- Born: August 21, 1968 (age 57)

Academic background
- Alma mater: MIT Oxford University Yale University
- Doctoral advisor: Olivier Blanchard Daron Acemoglu

Academic work
- Discipline: Macroeconomics, labor economics
- Institutions: University of Chicago
- Website: Information at IDEAS / RePEc;

= Robert Shimer =

American economist

Robert Shimer (born August 21, 1968) is an American macroeconomist and labor economist who currently holds the George J. Stigler Distinguished Service Professor in Economics and the College at the University of Chicago.
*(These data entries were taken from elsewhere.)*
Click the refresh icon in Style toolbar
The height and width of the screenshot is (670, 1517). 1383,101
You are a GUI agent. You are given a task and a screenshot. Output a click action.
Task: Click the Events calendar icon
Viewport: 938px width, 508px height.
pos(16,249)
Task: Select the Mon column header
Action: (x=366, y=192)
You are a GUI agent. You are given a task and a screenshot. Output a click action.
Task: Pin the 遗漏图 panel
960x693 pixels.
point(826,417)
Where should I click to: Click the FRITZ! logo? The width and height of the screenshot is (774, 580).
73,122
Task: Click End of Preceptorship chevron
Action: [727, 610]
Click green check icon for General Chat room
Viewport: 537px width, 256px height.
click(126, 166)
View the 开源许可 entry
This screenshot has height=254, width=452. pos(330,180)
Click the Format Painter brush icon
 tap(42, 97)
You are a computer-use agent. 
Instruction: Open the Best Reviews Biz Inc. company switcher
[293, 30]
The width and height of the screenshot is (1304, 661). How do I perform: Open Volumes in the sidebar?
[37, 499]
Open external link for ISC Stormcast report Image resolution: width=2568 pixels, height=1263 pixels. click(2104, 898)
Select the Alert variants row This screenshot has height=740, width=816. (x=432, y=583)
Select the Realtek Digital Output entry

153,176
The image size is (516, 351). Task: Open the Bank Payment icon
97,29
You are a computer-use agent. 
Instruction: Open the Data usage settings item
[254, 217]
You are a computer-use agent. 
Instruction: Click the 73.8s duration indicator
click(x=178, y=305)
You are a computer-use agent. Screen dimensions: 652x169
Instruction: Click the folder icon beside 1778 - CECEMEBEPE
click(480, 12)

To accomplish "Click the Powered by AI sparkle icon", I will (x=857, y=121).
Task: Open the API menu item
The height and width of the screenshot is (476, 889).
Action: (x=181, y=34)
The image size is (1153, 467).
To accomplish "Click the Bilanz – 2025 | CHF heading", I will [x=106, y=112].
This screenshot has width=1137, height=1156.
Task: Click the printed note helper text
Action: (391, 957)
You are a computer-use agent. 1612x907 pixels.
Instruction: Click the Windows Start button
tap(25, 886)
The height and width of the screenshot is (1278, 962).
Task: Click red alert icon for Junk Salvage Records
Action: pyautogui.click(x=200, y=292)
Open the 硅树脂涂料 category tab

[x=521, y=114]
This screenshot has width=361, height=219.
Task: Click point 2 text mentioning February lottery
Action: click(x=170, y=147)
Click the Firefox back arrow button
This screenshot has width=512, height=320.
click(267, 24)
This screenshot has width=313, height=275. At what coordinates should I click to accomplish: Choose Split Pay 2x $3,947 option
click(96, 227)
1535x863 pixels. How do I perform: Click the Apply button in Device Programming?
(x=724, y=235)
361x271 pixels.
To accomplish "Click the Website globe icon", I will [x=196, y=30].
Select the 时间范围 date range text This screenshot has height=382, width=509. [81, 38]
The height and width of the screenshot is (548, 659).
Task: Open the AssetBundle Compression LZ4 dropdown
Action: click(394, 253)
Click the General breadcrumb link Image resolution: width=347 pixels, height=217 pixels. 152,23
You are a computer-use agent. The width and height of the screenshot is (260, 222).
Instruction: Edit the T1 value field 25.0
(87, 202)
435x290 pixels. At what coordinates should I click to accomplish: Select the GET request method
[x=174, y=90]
From 2018 through 2024 he served two terms at the Chair of the Kenneth C. Griffin Department of Economics. He was an editor of the Journal of Political Economy from 2004 to 2012. His research focuses on the search and matching approach to labor economics. He is especially known for arguing that the standard labor market matching model predicts fluctuations in the unemployment rate much smaller than those actually observed over the business cycle, an observation which has sometimes been called the Shimer puzzle. His book Labor Markets and Business Cycles was published in 2010 by Princeton University Press, and was recommended by Robert Hall:
Shimer's definitive account of the modern theory of labor market volatility presents many new results and deserves a prominent place on the bookshelf of every macroeconomist and labor economist.

==Publication==
- Shimer, Robert (2010). "Labor Markets and Business Cycles"

==Research==

===Labor Choice===
In 2017, Shimer coauthored a paper entitled, "High Wage Workers Work for High Wage Firms." The working paper sought to measure the correlation between worker quality and firm wage rates. Using Austrian administrative data, he found a correlation between worker and firm types of 0.4 to 0.6. This implies a contradiction to previous work which found no correlation between types.